Task statement: Copy out the lines of the records below, and only those lines, from the one with "Viewport: 512px width, 267px height." through the one with "Image resolution: width=1017", exactly as they appear.

===== Data listing =====

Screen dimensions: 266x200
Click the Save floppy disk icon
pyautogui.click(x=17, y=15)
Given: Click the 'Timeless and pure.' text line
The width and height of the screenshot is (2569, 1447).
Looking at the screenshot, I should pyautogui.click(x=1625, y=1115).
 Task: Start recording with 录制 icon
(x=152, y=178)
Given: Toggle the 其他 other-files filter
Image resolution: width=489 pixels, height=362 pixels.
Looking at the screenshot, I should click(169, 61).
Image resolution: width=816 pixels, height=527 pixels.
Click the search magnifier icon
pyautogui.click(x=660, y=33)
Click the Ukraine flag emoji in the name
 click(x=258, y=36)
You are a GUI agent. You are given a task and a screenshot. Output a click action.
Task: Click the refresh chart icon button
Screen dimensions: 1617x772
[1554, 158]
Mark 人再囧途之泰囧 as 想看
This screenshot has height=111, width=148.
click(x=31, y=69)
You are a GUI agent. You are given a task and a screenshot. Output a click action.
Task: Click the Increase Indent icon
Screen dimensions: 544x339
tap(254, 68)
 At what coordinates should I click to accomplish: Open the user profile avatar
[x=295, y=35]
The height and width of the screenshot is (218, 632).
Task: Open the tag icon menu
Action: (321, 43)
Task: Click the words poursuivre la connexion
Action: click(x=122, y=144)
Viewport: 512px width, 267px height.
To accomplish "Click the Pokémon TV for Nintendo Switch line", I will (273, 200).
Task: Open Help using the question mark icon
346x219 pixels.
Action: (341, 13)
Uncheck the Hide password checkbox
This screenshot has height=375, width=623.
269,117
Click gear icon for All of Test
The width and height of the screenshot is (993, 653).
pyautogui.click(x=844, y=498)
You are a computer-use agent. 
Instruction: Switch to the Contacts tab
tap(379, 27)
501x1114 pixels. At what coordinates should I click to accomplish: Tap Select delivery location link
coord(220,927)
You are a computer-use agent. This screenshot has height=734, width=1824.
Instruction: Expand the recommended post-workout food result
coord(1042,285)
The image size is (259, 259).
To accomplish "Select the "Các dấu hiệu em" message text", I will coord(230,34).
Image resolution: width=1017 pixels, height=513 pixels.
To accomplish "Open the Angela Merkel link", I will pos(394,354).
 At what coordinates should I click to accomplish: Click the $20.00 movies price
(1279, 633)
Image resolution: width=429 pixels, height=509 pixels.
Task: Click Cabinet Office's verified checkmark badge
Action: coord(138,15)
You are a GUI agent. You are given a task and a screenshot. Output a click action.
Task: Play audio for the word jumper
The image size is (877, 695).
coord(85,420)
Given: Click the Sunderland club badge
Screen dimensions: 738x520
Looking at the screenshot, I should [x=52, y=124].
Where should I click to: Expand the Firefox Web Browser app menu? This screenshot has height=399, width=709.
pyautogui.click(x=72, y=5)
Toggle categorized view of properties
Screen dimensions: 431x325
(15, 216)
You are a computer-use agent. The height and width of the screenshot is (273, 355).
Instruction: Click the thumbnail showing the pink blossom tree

=====

Result of the exercise:
Viewport: 512px width, 267px height.
To accomplish "Click the Pokémon TV for Nintendo Switch line", I will (273, 200).
Task: Open Help using the question mark icon
346x219 pixels.
Action: (341, 13)
Uncheck the Hide password checkbox
This screenshot has height=375, width=623.
269,117
Click gear icon for All of Test
The width and height of the screenshot is (993, 653).
pyautogui.click(x=844, y=498)
You are a computer-use agent. 
Instruction: Switch to the Contacts tab
tap(379, 27)
501x1114 pixels. At what coordinates should I click to accomplish: Tap Select delivery location link
coord(220,927)
You are a computer-use agent. This screenshot has height=734, width=1824.
Instruction: Expand the recommended post-workout food result
coord(1042,285)
The image size is (259, 259).
To accomplish "Select the "Các dấu hiệu em" message text", I will coord(230,34).
Image resolution: width=1017 pixels, height=513 pixels.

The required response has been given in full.